Escribe Libia Leites Moreira

En Uruguay se observa una gran brecha de la participación en política entre mujeres y hombres.

Se han logrado avances y eso no se niega y son gracias a los contínuos reclamos y la gran necesidad de las mujeres de estar en sitios de decisiones.  También a la  unidad que se ha construido entre ellas viendo que si no se trabaja en redes y en grupos no se podrá llegar a ese fin tan ansiado que es obtener las mismas oportunidades con iguales capacidades.

La política partidaria no escapa al tan mencionado machismo donde aún soportamos una diferencia muy marcada en las Cámaras por ejemplo.

Se visualiza que las mujeres son las que militan en mayor número y se dedican a la parte administrativa y de organización en todos los Partidos Políticos pero a la hora de las negociaciones importantes los que lideran este trabajo son hombres.

Existe el acoso sexual y obviamente la violencia verbal la cual la mayoría de las veces se oculta debido al temor a las represalias o al escándalo público.

Ante esa situación y a la indiferencia  lo que sucede es que la mujer se aleja y el hombre conserva su lugar sin ninguna clase de reproches.

Lo más duro es encontrar mujeres compañeras que aún no han logrado romper esta cultura de alabanza e idolatría al patriarca, ese líder varón que  muchas veces no tiene capacidad de liderazgo ni tampoco de ocupar cargos designados , perjudicando con esta actitud a las mujeres que si podrían sobrellevar mucho mejor .

 Uruguay en el mundo

Uruguay ha sido pionero en derechos políticos de las mujeres en América Latina pero lamentablemente ha quedado rezagado con respecto al mundo.

Nuestro país está en el puesto 96 a nivel mundial en participación femenina.

Se ha concientizado a una parte de la población y se indica que una democracia para ser plena debería ser paritaria.

Sin embargo la otra parte suele ser muy discriminatoria o indiferente que es igual de perjudicial.

 Normas y Leyes

Uruguay posee un gran avance en materia de normas en éste tema y no deja de ser un país con leyes destacadas.

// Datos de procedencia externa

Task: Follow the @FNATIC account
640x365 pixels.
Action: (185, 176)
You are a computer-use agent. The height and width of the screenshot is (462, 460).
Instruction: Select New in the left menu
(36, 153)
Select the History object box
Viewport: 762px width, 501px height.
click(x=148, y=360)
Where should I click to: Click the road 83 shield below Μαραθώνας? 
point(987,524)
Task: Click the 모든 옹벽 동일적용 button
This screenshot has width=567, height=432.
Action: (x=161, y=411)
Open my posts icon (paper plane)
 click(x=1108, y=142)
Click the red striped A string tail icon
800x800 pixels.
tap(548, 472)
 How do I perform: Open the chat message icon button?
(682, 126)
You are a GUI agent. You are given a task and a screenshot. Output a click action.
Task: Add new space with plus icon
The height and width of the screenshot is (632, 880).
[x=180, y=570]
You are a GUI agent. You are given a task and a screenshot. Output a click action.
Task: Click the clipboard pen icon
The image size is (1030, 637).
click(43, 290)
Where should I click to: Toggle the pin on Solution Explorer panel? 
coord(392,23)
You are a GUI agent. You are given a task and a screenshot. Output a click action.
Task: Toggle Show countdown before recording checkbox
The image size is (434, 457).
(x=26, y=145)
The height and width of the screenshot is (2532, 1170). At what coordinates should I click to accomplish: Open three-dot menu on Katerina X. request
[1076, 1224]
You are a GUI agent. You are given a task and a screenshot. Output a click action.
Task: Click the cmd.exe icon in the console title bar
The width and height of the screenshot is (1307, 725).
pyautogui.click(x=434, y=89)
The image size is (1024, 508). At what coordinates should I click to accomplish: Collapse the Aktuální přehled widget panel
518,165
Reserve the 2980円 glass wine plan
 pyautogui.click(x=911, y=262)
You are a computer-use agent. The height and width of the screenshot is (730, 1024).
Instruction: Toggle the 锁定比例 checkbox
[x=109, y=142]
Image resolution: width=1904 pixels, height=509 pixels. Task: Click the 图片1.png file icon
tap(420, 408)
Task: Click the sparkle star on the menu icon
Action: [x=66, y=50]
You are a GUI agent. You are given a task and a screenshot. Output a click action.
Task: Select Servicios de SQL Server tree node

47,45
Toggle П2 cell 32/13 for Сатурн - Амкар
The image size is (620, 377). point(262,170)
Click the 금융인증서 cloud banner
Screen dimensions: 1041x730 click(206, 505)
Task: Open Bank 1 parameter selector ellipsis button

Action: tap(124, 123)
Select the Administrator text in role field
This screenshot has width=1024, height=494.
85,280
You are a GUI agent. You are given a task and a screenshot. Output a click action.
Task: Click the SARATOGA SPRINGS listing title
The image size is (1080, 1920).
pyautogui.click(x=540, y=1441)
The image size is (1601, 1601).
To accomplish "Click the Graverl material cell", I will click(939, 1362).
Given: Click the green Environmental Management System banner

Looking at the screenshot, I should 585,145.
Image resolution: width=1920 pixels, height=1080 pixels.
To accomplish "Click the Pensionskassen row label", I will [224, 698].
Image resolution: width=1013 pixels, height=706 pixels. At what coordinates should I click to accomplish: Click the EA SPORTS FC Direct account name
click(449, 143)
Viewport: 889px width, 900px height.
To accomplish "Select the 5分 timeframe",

Ha avanzado rápidamente en cambios legislativos pero a la hora de llevarlos a cambios reales en territorio es más lento, por eso aun es bastante insuficiente.

La aprobación de leyes no alcanza, la cultura aún instalada en nuestra sociedad requerirá bastante tiempo para cambiar esta realidad.

 Erradicar la desigualdad de Género en Política

Aquí en Uruguay no se visualiza una erradicación a corto plazo.

El primer paso sería instalar el tema en el debate político, las propias mujeres en sus lugares legislativos deberían convertirlo en un tema de agenda.

Desde allí tomar medidas para aumentar la representatividad de mujeres en la política manteniendo un objetivo claro defendiéndolo. Se necesita un apoyo institucional en formaciones, instalar cifras objetivas.

La política y la igualdad de género dentro de ella es sumamente importante para que se instale también en todos los ámbitos.